10. An electrical connector assembly comprising:

an upper connector defining an upper housing equipped with a plurality of upper contacts;

a lower connector stacked with the upper connector and defining a lower housing equipped with a plurality of lower contacts;

tail sections of both said upper contacts and said lower contacts being arranged in only one line in a lateral direction perpendicular to a front-to-back direction;

an auxiliary connector embedded within a rear portion of the lower housing and equipped with a plurality of third contacts in one row simultaneously electrically and mechanically engaged with the tail sections of said upper and lower contacts.

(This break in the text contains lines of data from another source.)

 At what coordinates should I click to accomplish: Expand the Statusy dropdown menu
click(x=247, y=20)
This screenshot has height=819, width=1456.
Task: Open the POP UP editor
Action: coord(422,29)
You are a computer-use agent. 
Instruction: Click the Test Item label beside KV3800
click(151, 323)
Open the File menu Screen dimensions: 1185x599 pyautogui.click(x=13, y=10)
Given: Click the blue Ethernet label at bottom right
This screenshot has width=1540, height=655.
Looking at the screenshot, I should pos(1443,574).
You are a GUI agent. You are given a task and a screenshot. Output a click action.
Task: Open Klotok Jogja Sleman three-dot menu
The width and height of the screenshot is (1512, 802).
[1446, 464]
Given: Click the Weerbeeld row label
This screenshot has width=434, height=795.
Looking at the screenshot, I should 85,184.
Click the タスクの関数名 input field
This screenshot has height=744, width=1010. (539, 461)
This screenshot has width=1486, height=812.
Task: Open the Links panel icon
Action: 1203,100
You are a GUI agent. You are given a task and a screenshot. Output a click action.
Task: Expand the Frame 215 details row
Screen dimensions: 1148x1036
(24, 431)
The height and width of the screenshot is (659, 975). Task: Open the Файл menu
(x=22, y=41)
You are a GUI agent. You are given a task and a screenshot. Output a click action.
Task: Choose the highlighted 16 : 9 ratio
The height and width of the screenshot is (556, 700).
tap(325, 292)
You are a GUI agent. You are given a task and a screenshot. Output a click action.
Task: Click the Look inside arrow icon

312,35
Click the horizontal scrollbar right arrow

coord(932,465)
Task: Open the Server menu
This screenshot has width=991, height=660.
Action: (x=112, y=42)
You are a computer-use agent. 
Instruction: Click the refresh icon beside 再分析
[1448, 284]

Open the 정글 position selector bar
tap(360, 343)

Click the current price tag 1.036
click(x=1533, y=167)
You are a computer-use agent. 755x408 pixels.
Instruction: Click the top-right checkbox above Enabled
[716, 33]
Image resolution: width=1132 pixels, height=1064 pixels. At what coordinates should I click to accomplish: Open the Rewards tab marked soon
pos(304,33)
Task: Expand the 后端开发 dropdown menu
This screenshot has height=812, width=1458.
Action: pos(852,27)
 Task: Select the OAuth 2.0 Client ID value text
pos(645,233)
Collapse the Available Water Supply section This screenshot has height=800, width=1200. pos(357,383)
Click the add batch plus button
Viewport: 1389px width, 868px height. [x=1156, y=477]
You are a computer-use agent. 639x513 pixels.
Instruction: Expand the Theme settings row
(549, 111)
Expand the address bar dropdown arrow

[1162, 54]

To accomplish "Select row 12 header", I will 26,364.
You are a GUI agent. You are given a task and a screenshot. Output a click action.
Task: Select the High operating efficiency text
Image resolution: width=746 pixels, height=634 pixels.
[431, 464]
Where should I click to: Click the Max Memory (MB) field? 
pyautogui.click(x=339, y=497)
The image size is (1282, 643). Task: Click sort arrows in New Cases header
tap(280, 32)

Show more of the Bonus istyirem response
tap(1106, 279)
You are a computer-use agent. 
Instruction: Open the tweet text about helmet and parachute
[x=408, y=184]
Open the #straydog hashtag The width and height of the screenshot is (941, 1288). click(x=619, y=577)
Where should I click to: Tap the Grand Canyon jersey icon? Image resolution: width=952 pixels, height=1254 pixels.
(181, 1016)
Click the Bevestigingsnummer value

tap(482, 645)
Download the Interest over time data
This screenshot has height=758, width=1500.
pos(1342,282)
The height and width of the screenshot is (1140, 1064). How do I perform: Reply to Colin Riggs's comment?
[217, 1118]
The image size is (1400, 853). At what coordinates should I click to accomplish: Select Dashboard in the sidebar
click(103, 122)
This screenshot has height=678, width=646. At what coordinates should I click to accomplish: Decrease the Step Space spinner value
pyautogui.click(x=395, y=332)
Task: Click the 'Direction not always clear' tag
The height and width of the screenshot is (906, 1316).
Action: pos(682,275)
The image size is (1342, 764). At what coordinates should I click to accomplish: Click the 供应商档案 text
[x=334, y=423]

11. The electrical connector assembly as claimed in claim 10, wherein the rear portion of the lower housing defines a plurality of passageways extending through in a vertical direction to allow the tail sections of the upper contacts to pass therethrough.

12. The electrical connector assembly as claimed in claim 11, wherein said passageways further allow the tail sections of the lower contacts to pass therethrough.